Açıklanan bu gerekçelerle, HMK’nın 353/1.a.5.maddesi uyarınca dosya üzerinden yapılan istinaf incelemesi sonucunda, davacı vekilinin istinaf başvurusunun kabulü ile ilk derece mahkemesinin istinafa konu kararının kaldırılmasına dair aşağıdaki karar verilmiştir.

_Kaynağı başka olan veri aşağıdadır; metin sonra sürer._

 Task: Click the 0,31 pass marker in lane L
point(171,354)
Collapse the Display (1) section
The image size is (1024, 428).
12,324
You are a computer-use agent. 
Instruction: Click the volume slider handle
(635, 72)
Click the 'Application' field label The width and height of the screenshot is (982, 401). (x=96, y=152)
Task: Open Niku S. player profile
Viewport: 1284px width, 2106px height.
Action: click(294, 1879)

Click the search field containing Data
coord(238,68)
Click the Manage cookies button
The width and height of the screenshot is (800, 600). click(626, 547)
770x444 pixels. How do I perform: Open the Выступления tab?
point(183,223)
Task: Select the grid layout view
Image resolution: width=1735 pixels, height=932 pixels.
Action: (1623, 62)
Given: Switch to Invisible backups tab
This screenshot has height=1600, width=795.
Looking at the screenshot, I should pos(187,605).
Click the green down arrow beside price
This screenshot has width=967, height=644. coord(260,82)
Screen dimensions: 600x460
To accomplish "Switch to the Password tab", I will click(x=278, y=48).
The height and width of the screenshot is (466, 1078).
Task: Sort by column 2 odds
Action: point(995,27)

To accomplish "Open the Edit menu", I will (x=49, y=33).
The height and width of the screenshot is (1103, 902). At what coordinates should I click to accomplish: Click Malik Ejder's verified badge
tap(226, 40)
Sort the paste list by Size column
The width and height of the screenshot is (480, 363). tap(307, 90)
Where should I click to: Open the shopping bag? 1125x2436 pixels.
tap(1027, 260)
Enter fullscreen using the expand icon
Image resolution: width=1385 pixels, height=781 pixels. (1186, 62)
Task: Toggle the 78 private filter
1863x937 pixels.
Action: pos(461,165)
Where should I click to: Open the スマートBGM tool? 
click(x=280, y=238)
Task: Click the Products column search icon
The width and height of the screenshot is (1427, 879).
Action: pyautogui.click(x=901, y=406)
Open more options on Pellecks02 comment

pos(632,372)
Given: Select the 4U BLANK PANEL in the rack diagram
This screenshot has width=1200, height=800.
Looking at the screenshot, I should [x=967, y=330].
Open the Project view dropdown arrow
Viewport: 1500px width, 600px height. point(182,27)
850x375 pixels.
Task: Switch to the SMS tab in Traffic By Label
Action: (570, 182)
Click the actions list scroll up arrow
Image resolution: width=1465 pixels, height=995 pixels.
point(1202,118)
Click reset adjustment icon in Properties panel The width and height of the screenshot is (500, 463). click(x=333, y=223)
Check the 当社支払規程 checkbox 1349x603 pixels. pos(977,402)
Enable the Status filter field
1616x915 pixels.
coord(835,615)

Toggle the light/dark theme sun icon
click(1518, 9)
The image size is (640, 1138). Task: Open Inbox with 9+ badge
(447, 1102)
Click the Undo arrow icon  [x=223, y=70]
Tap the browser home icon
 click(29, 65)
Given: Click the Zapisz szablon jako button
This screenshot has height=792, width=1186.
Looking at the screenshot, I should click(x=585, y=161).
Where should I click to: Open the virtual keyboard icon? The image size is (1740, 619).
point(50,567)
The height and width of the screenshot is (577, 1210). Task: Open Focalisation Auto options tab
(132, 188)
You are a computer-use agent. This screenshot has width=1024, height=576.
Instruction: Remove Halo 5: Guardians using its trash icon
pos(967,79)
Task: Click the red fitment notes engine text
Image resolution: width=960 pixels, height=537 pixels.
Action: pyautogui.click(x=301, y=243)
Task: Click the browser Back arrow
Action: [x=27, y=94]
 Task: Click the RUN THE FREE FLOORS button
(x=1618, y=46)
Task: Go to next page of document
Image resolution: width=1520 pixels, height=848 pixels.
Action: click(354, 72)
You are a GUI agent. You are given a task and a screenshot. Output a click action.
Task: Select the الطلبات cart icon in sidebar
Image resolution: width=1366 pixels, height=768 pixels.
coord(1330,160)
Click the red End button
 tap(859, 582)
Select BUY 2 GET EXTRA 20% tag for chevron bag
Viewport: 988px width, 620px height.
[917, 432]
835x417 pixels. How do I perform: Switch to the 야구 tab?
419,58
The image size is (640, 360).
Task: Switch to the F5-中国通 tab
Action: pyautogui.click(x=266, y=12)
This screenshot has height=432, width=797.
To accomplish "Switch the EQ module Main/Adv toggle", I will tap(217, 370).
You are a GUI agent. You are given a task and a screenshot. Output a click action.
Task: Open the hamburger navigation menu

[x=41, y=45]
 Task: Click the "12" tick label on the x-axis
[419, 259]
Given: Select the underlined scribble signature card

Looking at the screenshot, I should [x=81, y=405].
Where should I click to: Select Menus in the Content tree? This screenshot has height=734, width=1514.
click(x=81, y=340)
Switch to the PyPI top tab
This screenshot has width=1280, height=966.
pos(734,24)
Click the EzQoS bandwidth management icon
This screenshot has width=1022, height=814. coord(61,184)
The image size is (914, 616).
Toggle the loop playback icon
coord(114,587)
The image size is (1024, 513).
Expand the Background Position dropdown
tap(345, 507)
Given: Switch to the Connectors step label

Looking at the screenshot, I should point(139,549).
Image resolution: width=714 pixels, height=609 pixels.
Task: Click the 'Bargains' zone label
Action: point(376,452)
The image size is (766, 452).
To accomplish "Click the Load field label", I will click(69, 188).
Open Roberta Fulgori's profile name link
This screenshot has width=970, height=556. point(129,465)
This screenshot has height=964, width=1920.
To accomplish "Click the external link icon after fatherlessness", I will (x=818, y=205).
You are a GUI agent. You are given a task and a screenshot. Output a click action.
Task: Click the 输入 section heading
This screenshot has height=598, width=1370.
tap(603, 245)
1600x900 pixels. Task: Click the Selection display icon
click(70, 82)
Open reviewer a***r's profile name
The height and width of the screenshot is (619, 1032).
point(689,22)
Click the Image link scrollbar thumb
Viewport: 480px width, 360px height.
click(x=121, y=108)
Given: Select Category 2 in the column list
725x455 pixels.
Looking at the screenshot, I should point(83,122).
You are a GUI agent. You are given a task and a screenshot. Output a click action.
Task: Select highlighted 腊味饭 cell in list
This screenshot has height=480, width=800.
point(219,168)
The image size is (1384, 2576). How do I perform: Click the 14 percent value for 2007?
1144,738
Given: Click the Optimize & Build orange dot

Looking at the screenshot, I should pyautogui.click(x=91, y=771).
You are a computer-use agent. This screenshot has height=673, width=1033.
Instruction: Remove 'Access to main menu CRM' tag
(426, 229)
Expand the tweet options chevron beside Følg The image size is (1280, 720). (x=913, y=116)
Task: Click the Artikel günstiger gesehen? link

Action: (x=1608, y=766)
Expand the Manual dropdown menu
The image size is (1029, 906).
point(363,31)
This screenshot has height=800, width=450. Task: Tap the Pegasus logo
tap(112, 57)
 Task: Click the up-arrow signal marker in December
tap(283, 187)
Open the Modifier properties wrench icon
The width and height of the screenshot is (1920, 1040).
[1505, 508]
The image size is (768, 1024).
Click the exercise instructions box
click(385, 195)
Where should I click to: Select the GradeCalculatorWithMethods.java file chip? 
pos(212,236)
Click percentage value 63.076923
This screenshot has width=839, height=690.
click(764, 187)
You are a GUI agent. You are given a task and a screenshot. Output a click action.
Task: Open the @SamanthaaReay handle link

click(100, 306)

KARAR : Yukarıda açıklanan gerekçelerle;
1-HMK’nın 353/1.a.5. maddesi uyarınca İlk Derece Mahkemesinin istinafa konu kararının KALDIRILMASINA,
2-Davanın yeniden görülmesi için dosyanın kararı veren ilk derece mahkemesine gönderilmesine,
3-Davacı tarafından yatırılan istinaf peşin karar harcının, talep halinde, ilk derece mahkemesince iadesine,
4-Yapılan kanun yolu giderlerinin, ilk derece mahkemesince, esas hükümle birlikte yargılama giderleri içinde değerlendirilmesine,
5-Kararın, ilk derece mahkemesince taraflara çıkarılacak davetiyelerle tebliğine dair;
HMK’nın 353/1.a.5. maddesi uyarınca dosya üzerinden yapılan inceleme sonucunda, 15.04.2021 tarihinde, oy birliğiyle ve kesin olarak karar verildi.
KANUN YOLU : HMK’nın 353/1.a. maddesi uyarınca karar kesindir.